Algonquin Books is publishing it as a hardcover, but Tablet Magazine already published it as a ten-week online serial.
Reviews are coming in for the printed version. Here’s Mark Athitakis:
“The Tale of a Kite” is a very Stern-ian Stern story, typical of the kind of fiction he’s been writing for the past three decades. It’s funny, tinged with magical realism, concerned with the particulars of Judaism, and fixated on the collision between millennia-old spiritual traditions and contemporary American life. (It also takes place in Memphis, where most of his fiction is set.) This is no recipe for commercial success. In 2005 the New York Times ran a feature about Stern and his career, which has been long on critical acclaim but short on sales. The novel he was promoting at the time, The Angel of Forgetfulness, seemed poised to change his fortunes, thanks to especially glowing reviews and the support of a major publishing house. No dice: Apparently the audience for smirking literary fiction about Jewish-American life is limited to Elkin, Singer, and the “funny” Roth of the 1970s.
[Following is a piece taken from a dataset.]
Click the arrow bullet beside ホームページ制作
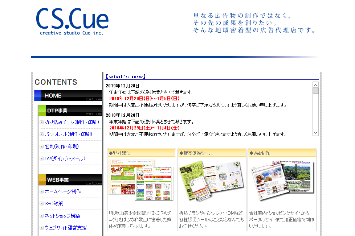The height and width of the screenshot is (236, 355). point(42,191)
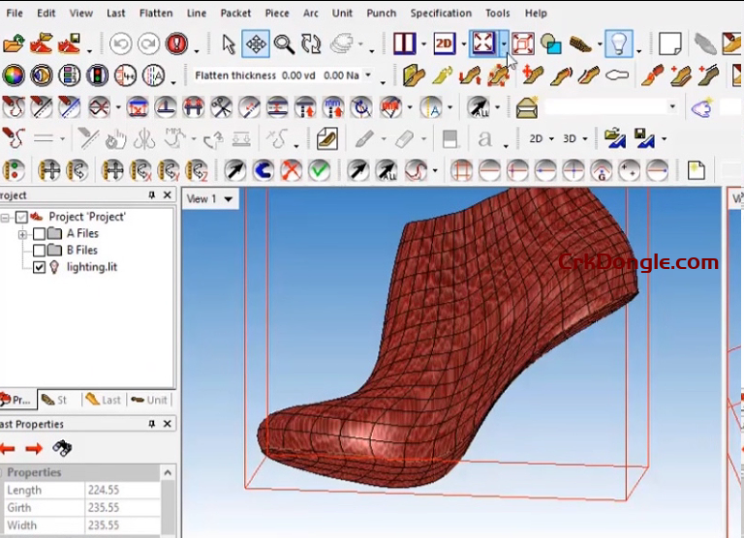Click the 2D view mode button
The image size is (744, 538).
(x=444, y=44)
Critics may mourn this, but Stern seems unfazed. His potent, slyly provocative new novel, The Frozen Rabbi, insists that commitment to a theme isn’t the same thing as being in a rut. In essence, the novel is a super-sized version of “The Tale of a Kite,” expanded to address themes of assimilation, love, and anti-Semitism. And like that story, it’s built on an absurd yet appealingly simple premise. Bernie Karp, a 15-year-old boy, discovers that the freezer in his parents’ basement contains the body of a rabbi who’s been encased in ice for more than a hundred years.